Nachdem ich nun mit einiger Begeisterung das eine oder andere Buch von Helmut Krausser gelesen hatte, hielt ich es für angemessen, zu dessen Anfängen zurück zu gehen und zu schauen, was ihn bekannt(er) gemacht hat.

Es erging mir wie so oft, wenn ich Großes erwarte. Obszön wird es beschrieben, vulgär, das erste Kapitel titelt irgend etwas von „Kampfmösen“. Na, meinetwegen. Möglich, dass ich 1992 ziemlich geschockt gewesen wäre, leider berührt mich heute die Geschichte des Obdachlosen mit dem sprechenden Namen Hagen Trinker gar nicht mehr. München, wo die meiste Handlung spielt, ist mir nicht bekannt, ich kann mir vorstellen, dass es interessant wäre, den Protagonisten durch vertraute Milieus zu begleiten.

Eigentlich klingt alles ganz gut: es geht um Hagen, der sich in eine Ausreißerin verliebt, es geht um deren Umfeld, einen minderjährigen Jungen mit Idealen und viel Loslösung von Konventionen.

Trotzdem habe ich mehr erwartet und „Fette Welt“ schaffte es nicht über den Status eines Frühstücksbuches  hinaus. Jeden Tag ein paar Seiten lesen, schamlos Nutellaflecken auf Seiten schmutziger Deflorationsbeschreibungen verteilen und mangelnde Spannung erfahren, die nicht motivierte, das Buch vom Küchentisch zu entfernen.

Manchmal war es vielleicht ein wenig ekelig, manchmal übte es ein bisschen Kritik und manchmal berührte es Fragen der Menschheit: aber nichts davon sickerte wirklich zu mir durch, blieb alles nur fader Beigeschmack. Vielleicht lohnt es, sich Jürgen Vogel als Hagen Trinker anzusehen, statt sein Geplapper zu lesen.

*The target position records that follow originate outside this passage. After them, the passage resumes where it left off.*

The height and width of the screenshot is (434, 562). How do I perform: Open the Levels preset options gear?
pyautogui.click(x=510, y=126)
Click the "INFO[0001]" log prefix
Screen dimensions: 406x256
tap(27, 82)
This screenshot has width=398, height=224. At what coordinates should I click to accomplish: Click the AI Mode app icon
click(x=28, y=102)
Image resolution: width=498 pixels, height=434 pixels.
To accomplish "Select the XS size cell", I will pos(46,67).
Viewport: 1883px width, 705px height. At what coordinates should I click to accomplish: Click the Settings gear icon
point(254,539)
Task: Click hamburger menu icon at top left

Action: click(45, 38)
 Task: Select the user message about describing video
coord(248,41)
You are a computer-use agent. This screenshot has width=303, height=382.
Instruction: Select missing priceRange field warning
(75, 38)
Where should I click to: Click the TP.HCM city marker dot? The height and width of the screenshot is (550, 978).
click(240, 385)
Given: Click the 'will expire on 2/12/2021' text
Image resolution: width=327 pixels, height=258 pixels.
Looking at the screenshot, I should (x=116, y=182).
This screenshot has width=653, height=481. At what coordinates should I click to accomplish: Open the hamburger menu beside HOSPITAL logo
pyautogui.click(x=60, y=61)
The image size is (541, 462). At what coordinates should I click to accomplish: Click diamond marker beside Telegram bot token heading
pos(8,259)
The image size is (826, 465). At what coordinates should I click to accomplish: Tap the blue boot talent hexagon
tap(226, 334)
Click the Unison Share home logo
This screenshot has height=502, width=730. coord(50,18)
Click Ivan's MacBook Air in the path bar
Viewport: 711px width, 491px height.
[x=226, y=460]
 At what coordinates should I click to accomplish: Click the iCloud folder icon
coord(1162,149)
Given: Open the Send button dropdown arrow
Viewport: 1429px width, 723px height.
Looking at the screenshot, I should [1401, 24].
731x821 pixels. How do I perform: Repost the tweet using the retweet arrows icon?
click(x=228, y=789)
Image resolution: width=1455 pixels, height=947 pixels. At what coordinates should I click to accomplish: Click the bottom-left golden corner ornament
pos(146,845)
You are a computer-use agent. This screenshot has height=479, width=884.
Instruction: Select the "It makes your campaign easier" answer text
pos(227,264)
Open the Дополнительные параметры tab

Einsamkeit und Sex und Mitleid.

Einsamkeit.Und.Sex.Und.Mitleid. Völlig klar und ähnlich deutlich wie:  „Ich geb Dir 100 Euro, wenn ich Dich lecken darf.“ So ist Krausser in diesem Werk, klar, deutlich, fordernd und schonungslos deskriptiv.

Mal ganz ehrlich, allein der Titel des Buches hat es verdient, gekauft zu werden und ganz sicher geschah die Kaufentscheidung nicht zuletzt deswegen. Krausser ist mir in „Eros“ in Erscheinung getreten und hat mittels der „Schmerznovelle“ meine Aufmerksamkeit erfahren, so dass es wenig Überwindung kostete, diesen Roman in die Hand zu nehmen. „Einsamkeit und Sex und Mitleid“ erzählt viele Geschichten unterschiedlicher Figuren in Berlin, die alle auf ihre Art allzu bekannt sind. Kneipenbedienungen und Trinker, Jugendliche, Migranten, Callboys,  Frauen in der Midlifecrisis – der klassische Querschnitt der gesellschaftsnahen Randgruppen mit kleinen aber doch nicht existenzbedrohenden Problemen.

Jede Geschichte beginnt für sich, bis es im Verlauf des Romans immer mehr Berührungspunkte der Akteure gibt, man trifft sich, zufällig oder auch nicht, interagiert, oder auch nicht. Ein bisschen erinnerte die Struktur mich an Kehlmanns Ruhm, nur sind die Berührungspunkte häufiger, die Geschichten anders und der Handlungsort ausschließlich Berlin (möglch, dass der Berliner sich daran sehr erfreuen kann, mir scheinen die zuordnungen nicht beliebig).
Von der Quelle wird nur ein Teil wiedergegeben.